Ironically, Austria is not part of Google Street View due to the country's strict data privacy laws, so the tour of the museum's 39 exhibit halls using the Street View technology is a bit of a novelty.
Plus, you can visit the museum from the comfort of your home, without paying an entrance fee!
It's part of Google's Arts & Culture project - and showcases some of the Natural History Museum's unique objects, such as the 29,500-year-old Venus of Willendorf, the Steller's sea cow that became extinct over 200 years ago, and enormous dinosaur skeletons.
More recent additions to the museum include a new Digital Planetarium featuring fulldome projection technology that gives visitors the chance to embark on fascinating virtual journeys to the edge of the Milky Way galaxy or Saturn's rings.

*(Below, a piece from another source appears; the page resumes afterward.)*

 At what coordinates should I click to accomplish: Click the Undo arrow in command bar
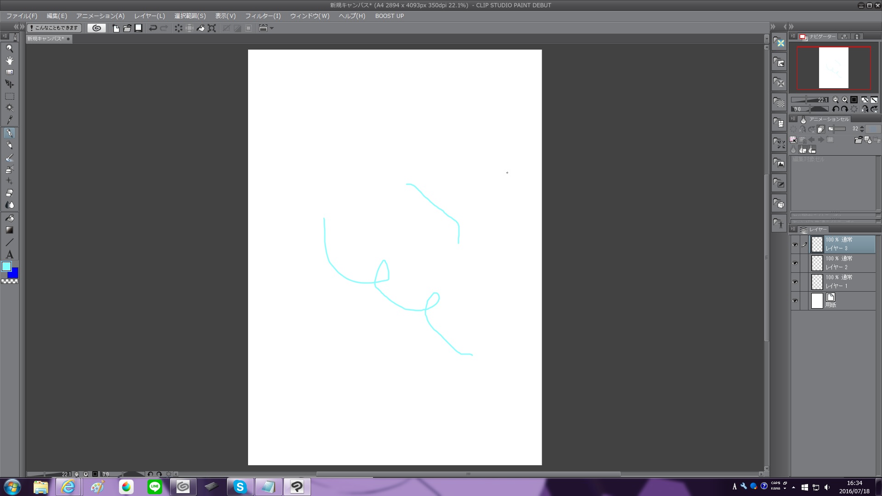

Around 60 scientists work at the Natural History Museum, carrying out research in a wide range of fields related to earth sciences, life sciences and human sciences. It's one of the largest non-university research centres in Austria.
"We want to show as many people as possible the treasures that exist inside the NHM Vienna, and maybe encourage them to come and visit the museum in person," the museum's director Christian Köberl said in a press release. "One hundred stories told will invite thousands more to discover," he added.
The museum was photographed with a special 360-degree camera - enabling a virtual panoramic view of the 39 exhibit halls.
Virtual tours using the Google Street View technology are also available for Schönbrunn Palace, the State Opera, the Kunsthistorisches Museum, the Albertina, the National Library and Belvedere Palace.